Cardiac rehabilitation (CR) is an important tool for improving fitness and quality of life in those with heart disease (HD). Few pediatric centers use CR to care for these patients, and virtual CR is rarely used. In addition, it is unclear how the COVID-19 era has changed CR outcomes. This study assessed fitness improvements in young HD patients participating in both facility-based and virtual CR during the COVID-19 pandemic. This retrospective single-center cohort study included new patients who completed CR from March 2020 through July 2022. CR outcomes included physical, performance, and psychosocial measures. Comparison between serial testing was performed with a paired t test with P < 0.05 was considered significant.
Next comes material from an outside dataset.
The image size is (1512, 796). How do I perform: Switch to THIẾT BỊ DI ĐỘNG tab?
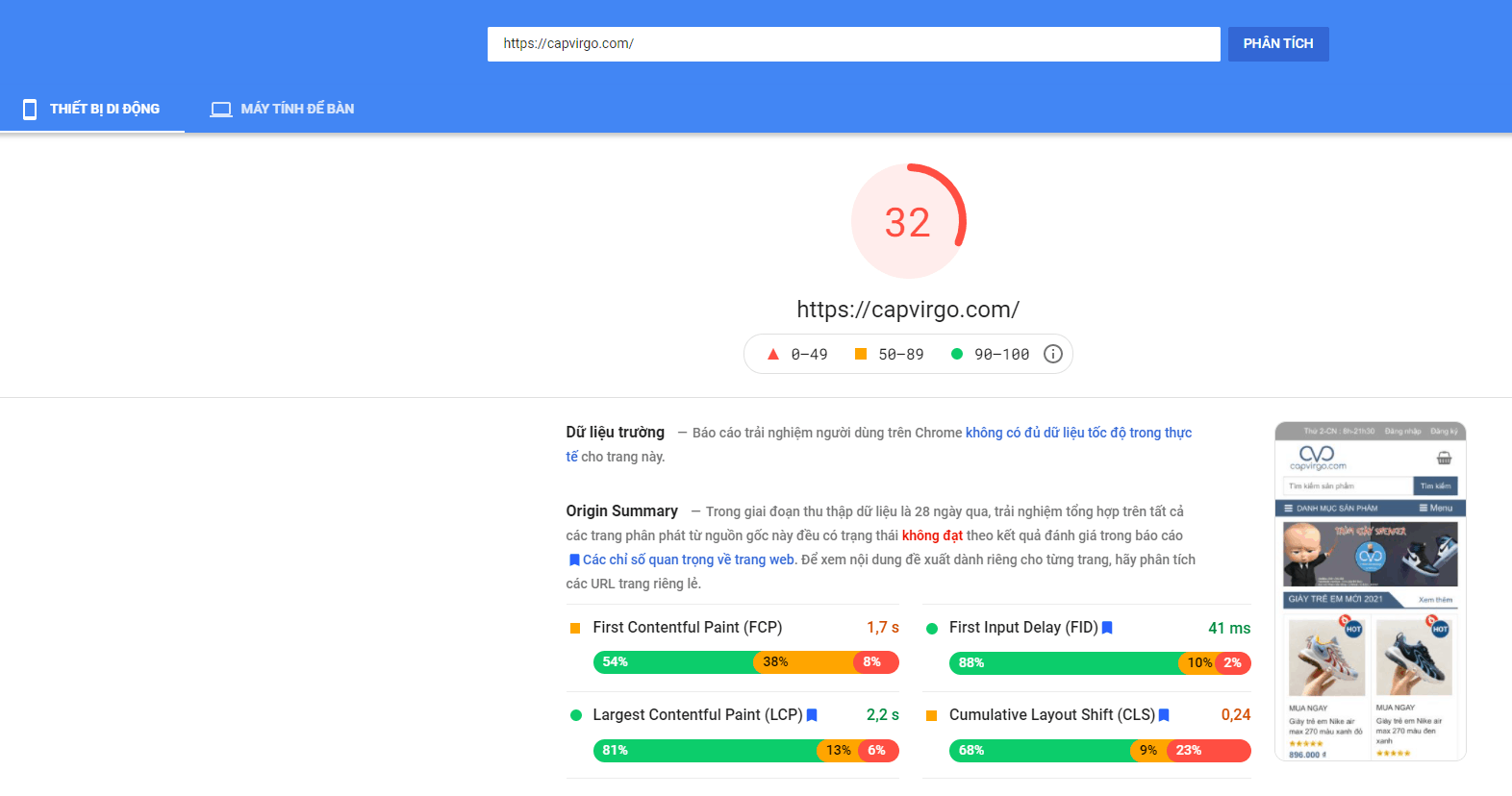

Data are reported as mean ± standard deviation. There were 47 patients (19 ± 7.3 years old; 49% male) who completed CR. Improvements were seen in peak oxygen consumption (VO 2 , 62.3 ± 16.1 v 71 ± 18.2% of predicted, p = 0.0007), 6-min walk (6 MW) distance (401 ± 163.8 v 480.7 ± 119.2 m, p = < 0.0001), sit to stand (16.2 ± 4.9 v 22.1 ± 6.6 repetitions; p = < 0.0001), Patient Health Questionnaire-9 (PHQ-9) (5.9 ± 4.3 v 4.4 ± 4.2; p = 0.002), and Physical Component Score (39.9 ± 10.1 v 44.9 ± 8.8; p = 0.002). Facility-based CR enrollees were less likely to complete CR than virtual patients (60%, 33/55 v 80%, 12/15; p = 0.005). Increases in peak VO 2 (60 ± 15.3 v 70.2 ± 17.8% of predicted; p = 0.002) were seen among those that completed facility-based CR; this was not observed in the virtual group. Both groups demonstrated improvement in 6 MW distance, sit-to-stand repetitions, and sit-and-reach distance. Completion of a CR program resulted in fitness improvements during the COVID-19 era regardless of location, although peak VO 2 improved more for the in-person group.